Legt der Antragsgegner keinen Einspruch gegen den Vollstreckungsbescheid ein, dann wird dieser mit Ablauf der für den Einspruch bestimmten Frist rechtskräftig. Mit diesem Titel kann der Gläubiger dann versuchen, seine Forderung mit Hilfe des Gerichtsvollziehers durchzusetzen.
5. Widerspruch des Antragsgegners
Der Antragsgegner kann aber auch gegen den Anspruch oder einen Teil des Anspruchs schriftlich Widerspruch erheben. Ein Vordruck für den Widerspruch ist dem Mahnbescheid immer beigefügt. Die Widerspruchsfrist beträgt grundsätzlich zwei Wochen. Es kann jedoch auch nach diesen zwei Wochen Widerspruch eingelegt werden, wenn der Vollstreckungsbescheid zu diesem Zeitpunkt noch nicht erlassen ist. Der Widerspruch muss nicht begründet werden. Es muss lediglich ersichtlich sein, dass es sich um einen Widerspruch handelt. Dabei ist die falsche Bezeichnung des Widerspruchs als “Beschwerde” oder “Einspruch” unschädlich. Wenn der Widerspruch begründet wird, so müssen sich die Einwände gegen die Forderung an sich oder gegen die Höhe der Forderung richten. Der Widerspruch kann auch nur auf die Nebenforderungen beschränkt werden. In diesem Fall ist allerdings zu beachten, dass dann wegen des Restes, d.h. der Hauptforderung, ein Vollstreckungsbescheid erlassen werden kann.
6. Verfahren nach dem Widerspruch
Wenn der Widerspruch rechtzeitig erhoben wird, dann kann kein Vollstreckungsbescheid mehr erlassen werden.
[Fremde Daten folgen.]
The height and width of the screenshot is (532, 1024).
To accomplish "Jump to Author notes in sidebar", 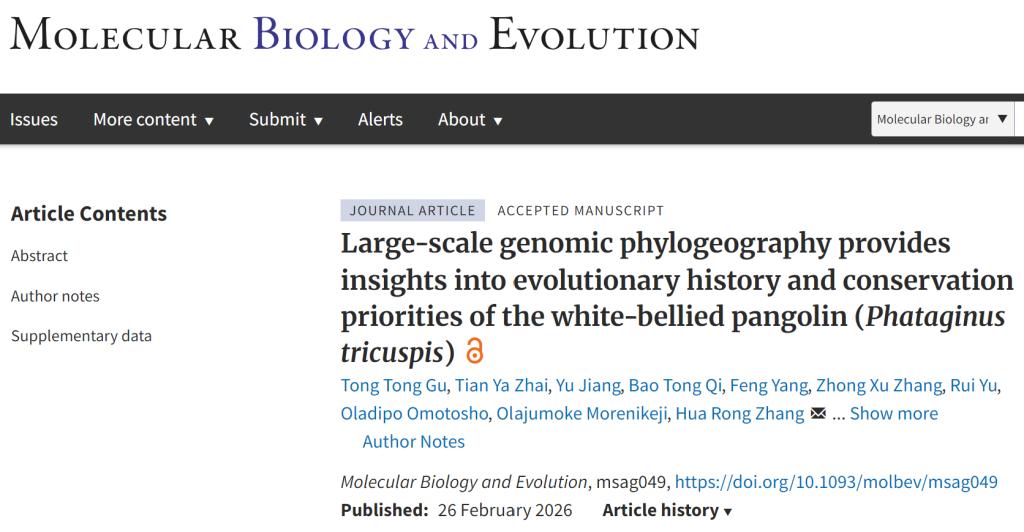I will 55,296.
Vielmehr kann dann jede Partei, d.h. sowohl Antragsteller als auch Antragsgegner, die Durchführung des “normalen” streitigen Verfahrens beantragen. Geschieht dies, so gibt das Gericht, das den Mahnbescheid erlassen hat, den Rechtsstreit von Amts wegen an das im Mahnbescheid bezeichnete Gericht (Amtsgericht oder Landgericht) ab, bei dem der Antragsgegner seinen Wohnsitz hat. Das Gericht benachrichtigt die Parteien, sobald es die Sache abgegeben hat.